California’s Proposition 46 Fails, $250K Medical Malpractice Cap Remains
The proposal was billed as an attempt to weed out and punish boozy, pill-popping doctors who put patients at risk: Many physicians would be subject to random drug and alcohol tests, while a decades-old cap on courtroom damages for medical negligence would be lifted.
But Proposition 46 failed Tuesday, after a cascade of negative advertising financed by insurance and physician groups. Voters decided they would be better off without it.
“Californians rejected Proposition 46 because increasing payouts in medical lawsuits would have increased health care costs and reduced access to needed medical care,” Dustin Corcoran, chief executive of the California Medical Association and chairman of the No on 46 campaign, said in a statement.
He added that “in this health care environment, undermining California’s long-standing malpractice cap is a political poison pill.”
The fight over the proposal created the most expensive campaign in the state this year, pitting doctors and insurance companies against trial lawyers. The initiative attracted national attention, in part because it called for making California the first state to impose random drug and alcohol tests on doctors.
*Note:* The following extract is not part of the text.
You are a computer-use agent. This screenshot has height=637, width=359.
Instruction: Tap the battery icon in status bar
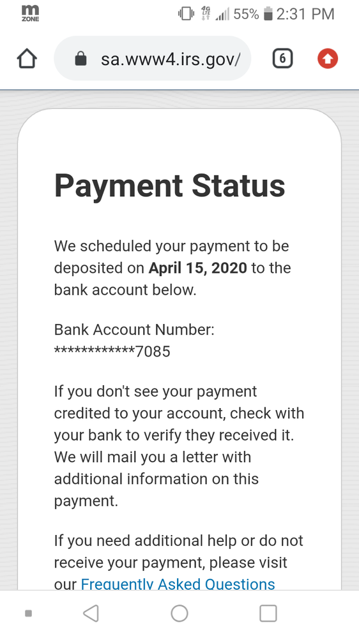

But the reason the contest lured more than $60 million in donations was its proposal to lift the cap on damages for pain and suffering caused by doctor negligence to $1.1 million, up from $250,000.
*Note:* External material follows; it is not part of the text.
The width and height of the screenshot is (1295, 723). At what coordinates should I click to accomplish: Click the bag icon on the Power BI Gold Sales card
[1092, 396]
Consumer advocates and lawyers who backed the proposal said it was about safety and point to cases in which drug- or alcohol-addicted doctors have harmed patients. In one ad, Democratic Sen. Barbara Boxer says, “Make sure impaired doctors don’t treat someone you love.”
A third provision called for requiring doctors to check a statewide database before prescribing painkillers and other powerful drugs in an attempt to curb pill-shopping and other abuses.
Bob Pack, whose 10-year-old son and 7-year-old daughter were run over and killed by a drug-abusing nanny in 2003, was pushing the proposal in hopes of stopping doctors who recklessly prescribe painkillers.
“We’ve opened the eyes of all Californians about patient safety,” he said in a statement.
In this election, he added, “insurance industry profits trumped patient safety.”
Insurance companies, hospitals and physician groups depicted the proposal as a sugar-coated pill that was really about fattening attorneys’ wallets.
California’s 1975 medical malpractice law was the first in the nation to impose caps and paved the way for roughly 30 states to adopt some limits on payouts. It also was used as a template for national proposals.
It made California rates among the lowest in the nation. According to the California Medical Association, the average doctor in the state paid $26,511 last year in premiums compared with $99,290 in Connecticut and $137,412 in New York, two states without caps.
The nonpartisan Legislative Analyst’s Office concluded that raising the cap on medical malpractice damages will increase government health care costs “from the tens of millions of dollars to several hundred million dollars annually.” The higher costs could be offset to some extent by uncertain, but potentially significant, savings from prescription drug monitoring and doctor testing, the analyst found.
Research has indicated the rates of drug and alcohol abuse for health care professionals are similar to those in the general public, if not higher because of access to prescription narcotics.